Okay, sure, there are many types of cookie. In this article, I’m more looking at the big, gooey American cookies, often with chocolate chips and occasionally M&Ms, nuts and more. But frankly, this applies to pretty much every type of cookie.
But why? Well, there’s a few reasons why.
The first reason is that a cookie baked at home probably has a vastly different list of ingredients compared to store-bought ones. Shop cookies have not only more sugar but also far more stabilizers, more chemicals and whatnot, all of which have been scientifically put together in able to ensure that every cookie comes out pretty much exactly the same. Quality control is a major factor when it comes to commercial cooking, and every cookie has to have the same amount of quality, even if thousands of cookies are being made.
On top of that, research is done to make sure that store-bought cookies are as good as possible, while also using different ingredients of different qualities.

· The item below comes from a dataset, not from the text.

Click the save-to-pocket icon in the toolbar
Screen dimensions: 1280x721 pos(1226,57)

Shop-bought cookies are tried and tested, not just in flavour but also how cheap you can make them so you can sell them for profit.
Why not wing it?
The second reason is mostly my own fault. I don’t own a pair of scales, so I can’t accurately measure ingredients. Of course, I can make estimates and somewhat guess. Quantities can be somewhat guessed with some clever thinking, or by using cups as your unit of measurement. At least with cups, you can make somewhat accurate measurements. But not all recipes can easily converted into different measurements. So there’s always a little ambiguity when following a recipe.

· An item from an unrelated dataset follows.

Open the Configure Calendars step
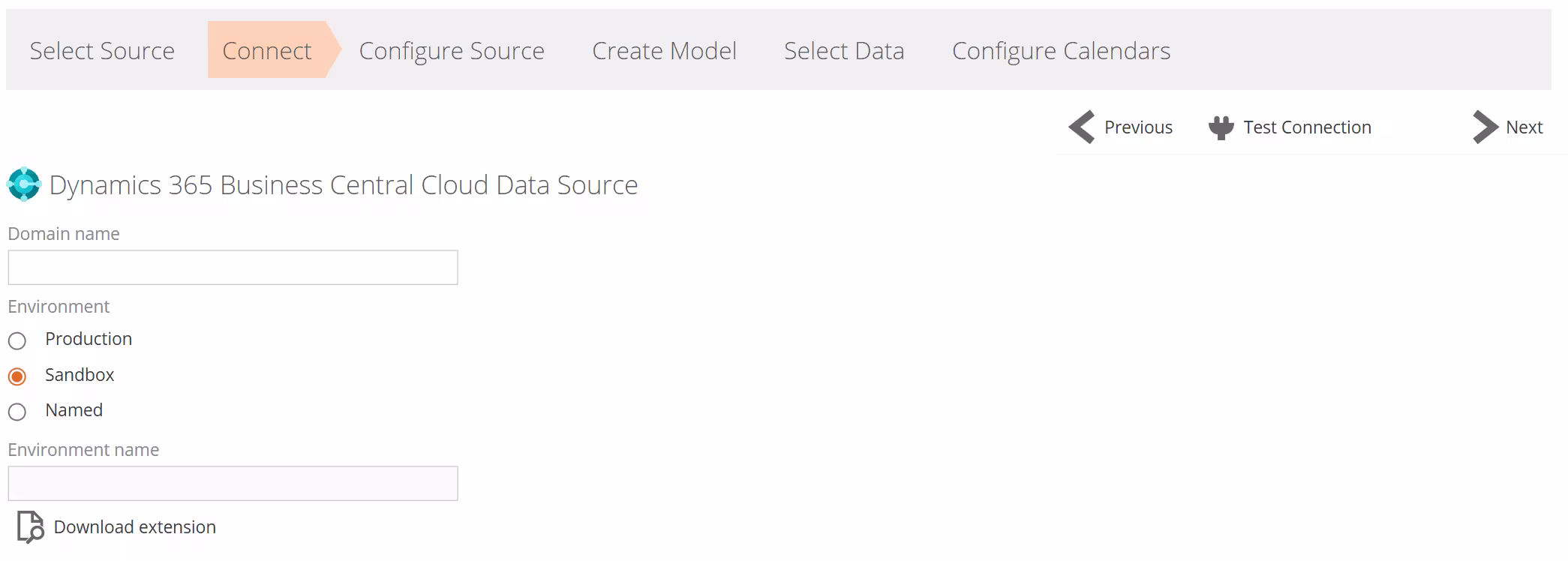The width and height of the screenshot is (1568, 561). [x=1060, y=51]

Then, to make matters worse, I tend to completely wing it. I just throw together a bunch of stuff that cookies contain, add some smarties and throw them in the oven. While I do often manage to make a nice cookie, it’s never quite the same as a store-bought cookie.
There are more factors to making cookies.
But even when I do follow recipes to exact measurements, my cookies still don’t come out how I want them to. Because ingredients aren’t the only main component to a successful cookie. You also need to properly mix things, stir things and bake things. Even if I have all the ingredients properly measured, my oven is very different from everyone else’s oven. It’s also worth keeping in mind what your room temperature is, because my overly hot kitchen can easily reach 35C. But a standard room temperature is 25C.
It also depends on how you actually bake a cookie. A fan oven and a gas oven get hotter and cooler in different ways. Air fryers and similar products also cook in different ways. So when an oven says “8-10 minutes on 180C”, that’s just a rough guide. Ovens heat up at different speeds and this can make or break a cookie and how soft it is.
At the end of the day, there’s tons of cookie recipes out there, and tons of different factors. I just need to find the ones that work.